Relax Fully - Yoga Nidra Meditation
by LIFE XT
Learn the ancient practice of Yoga Nidra through this relaxing guided audio meditation.
Transcript
Relax fully meditation.
In this session,
We will be using the technique of yoga nidra,
Which is also known as yogic sleep.
This is the deepest state of relaxation besides sleep itself.
In this practice,
It is ideal for you to lie down in corpse pose.
That is,
Lie on your back with your palms facing upward and your legs hip-width apart.
Also,
Ensure that you are in a distraction-free environment.
You will be relaxing so fully that any sudden noise or disruption might be particularly startling for you.
Yoga nidra has many benefits.
EEG studies have shown that this technique yields higher brain alpha wave activity,
Which is directly linked to relaxation and reduced stress hormones.
Let's begin.
Once you've found a comfortable position,
Ideally lying down,
Begin to connect with your breath,
Allowing for each breath to progressively relax you further and further,
Not trying to manipulate or change your breath in any way,
But simply noticing how you breathe naturally.
The intention of today's session is to relax fully.
Start this relaxation process by breathing in through your nostrils and breathing out through your nostrils.
In this phase,
Slowly letting each layer peel away,
That layer representing moments of stress and relaxation,
And then slowly letting each layer peel away,
That layer representing moments of stress in your past,
Thoughts related to your past,
And worries and fears and anxieties about your future.

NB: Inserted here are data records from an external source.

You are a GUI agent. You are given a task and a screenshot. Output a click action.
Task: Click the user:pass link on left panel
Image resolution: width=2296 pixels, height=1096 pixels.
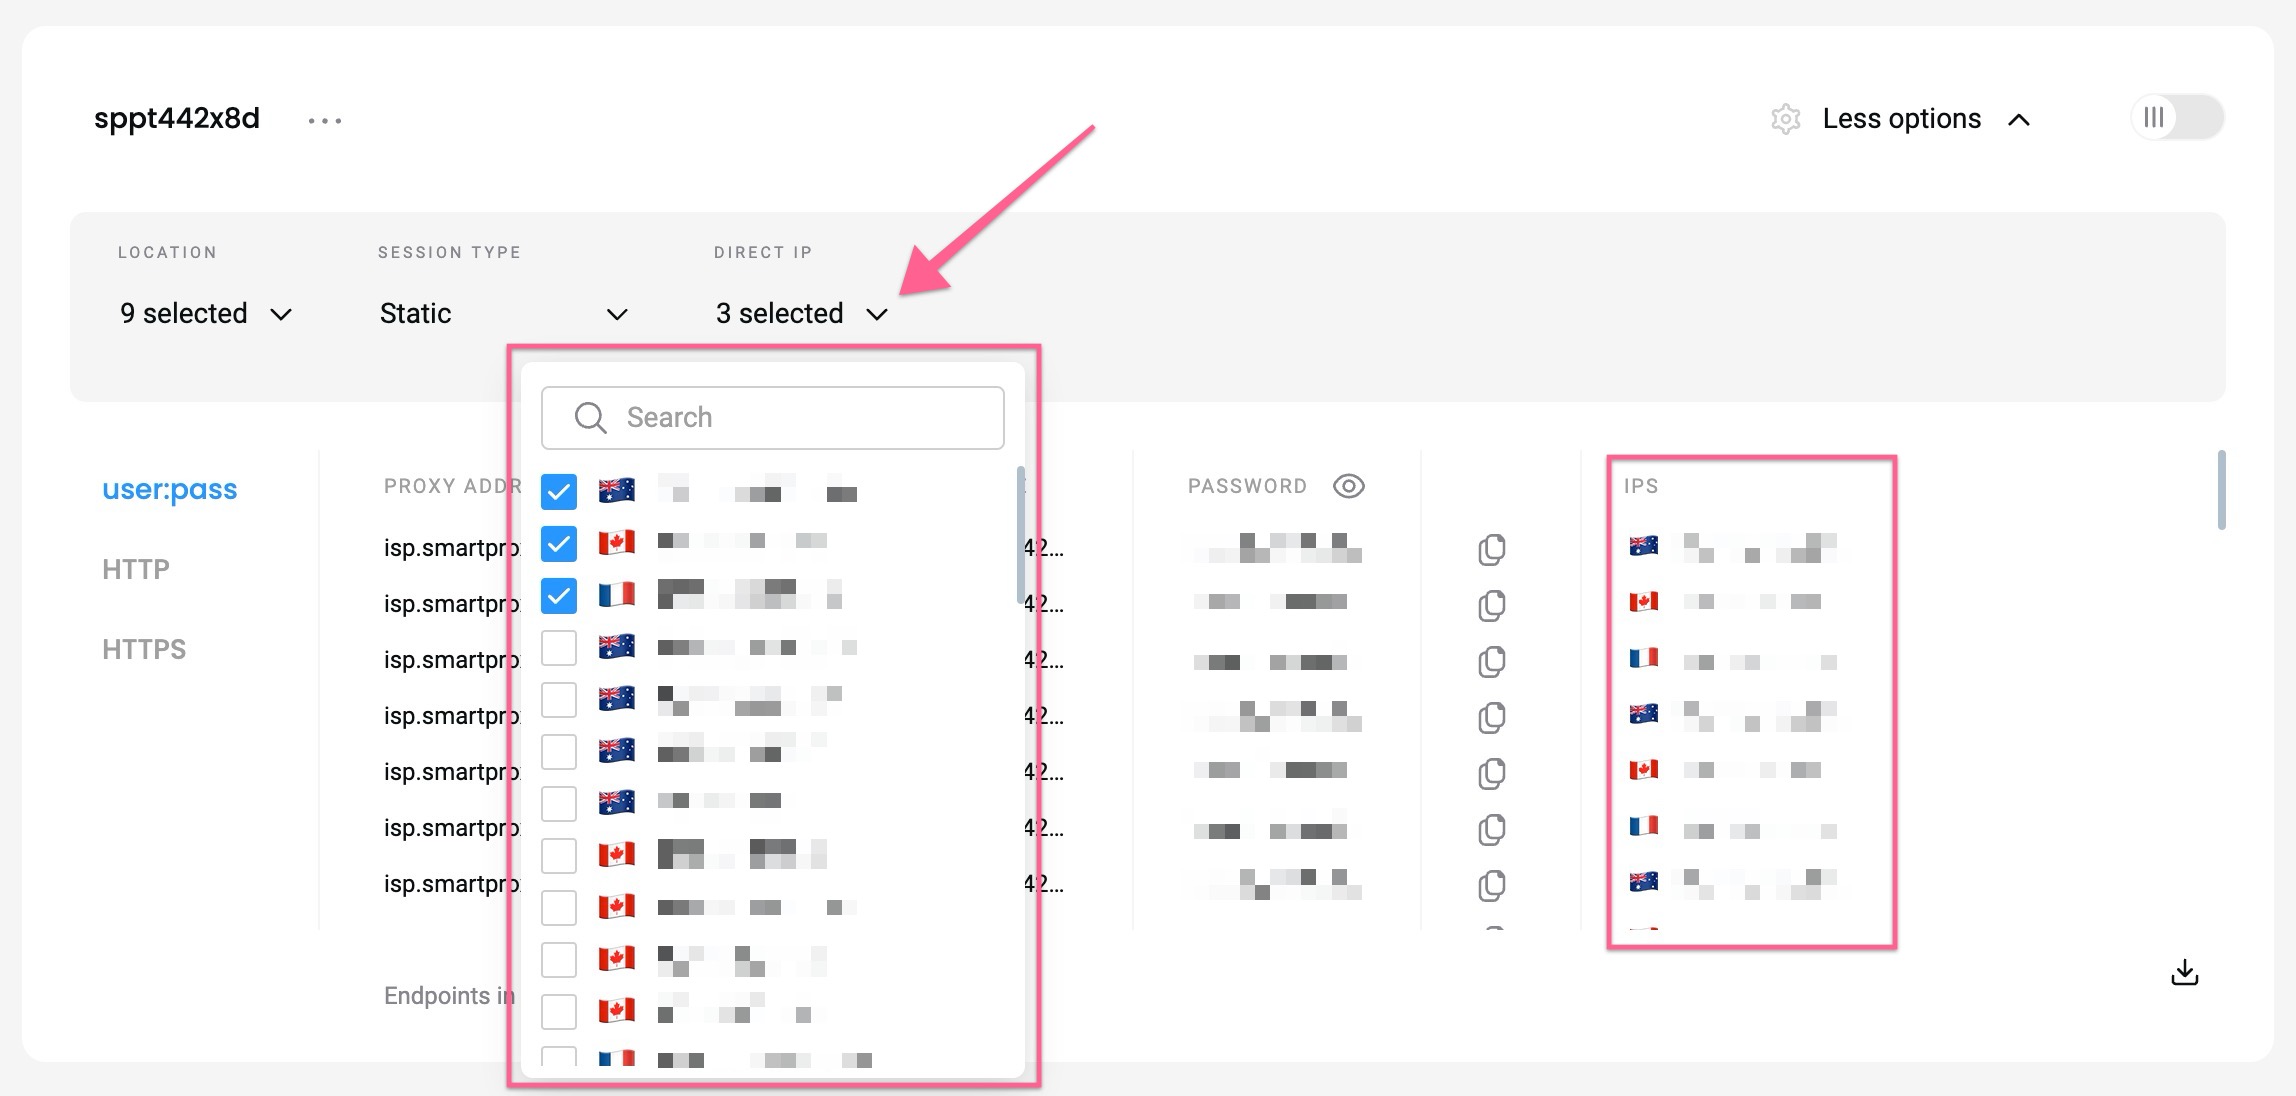[168, 489]
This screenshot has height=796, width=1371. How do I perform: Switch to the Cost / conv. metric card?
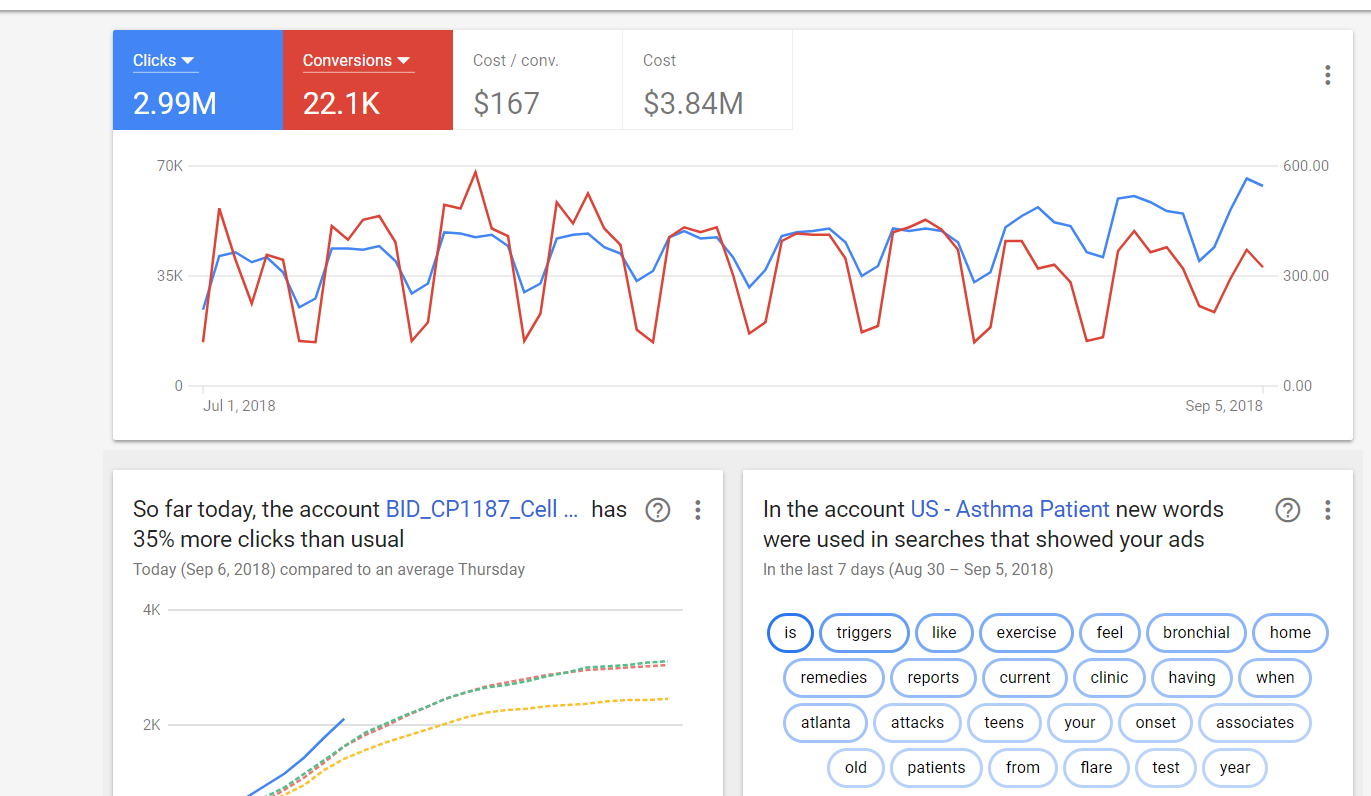pyautogui.click(x=538, y=80)
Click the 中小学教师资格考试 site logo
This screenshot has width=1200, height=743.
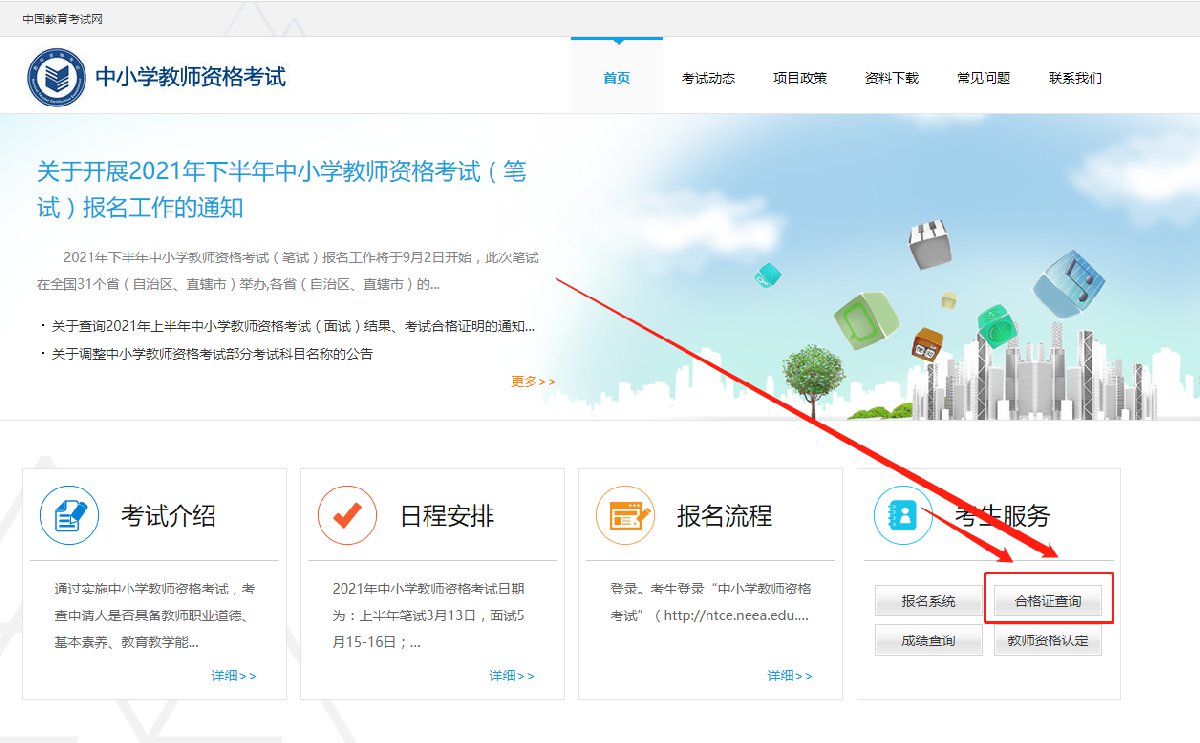click(x=56, y=77)
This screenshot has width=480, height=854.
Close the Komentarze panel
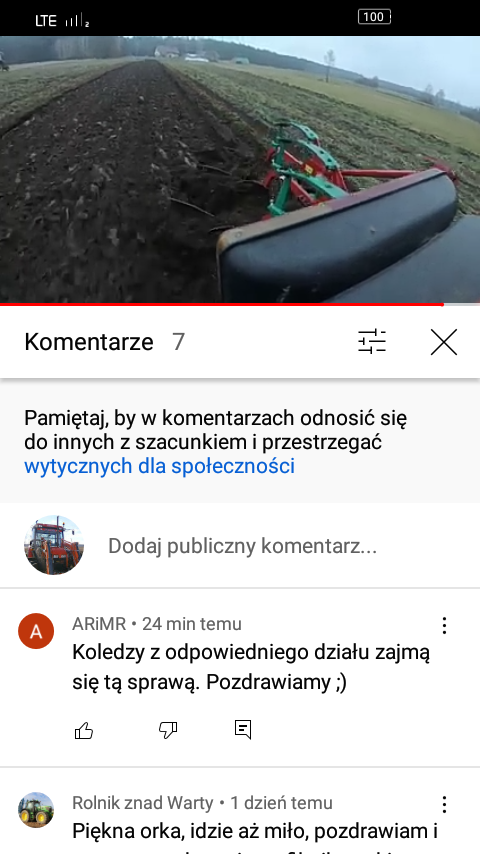click(x=443, y=342)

Begin to notice where your body connects with the Earth and allow for the Earth to become an extension of you.
So as you breathe in,
Really let that exhale connect you further to the Earth,
Almost as if there's no separation between the Earth itself and you.
Give yourself permission to melt into the ground and remind yourself you are practicing yoga nidra.
You are not sleeping.
The difference is to become acutely aware of every part of your body in a very relaxed state.
When you are sleeping,
The awareness is gone.
Bring your attention and the intention to relax fully to the top of your head.
We will begin to systematically relax every part of our body,
Which is part of the yoga nidra practice.
Visualize your inhale traveling up to the top of your head.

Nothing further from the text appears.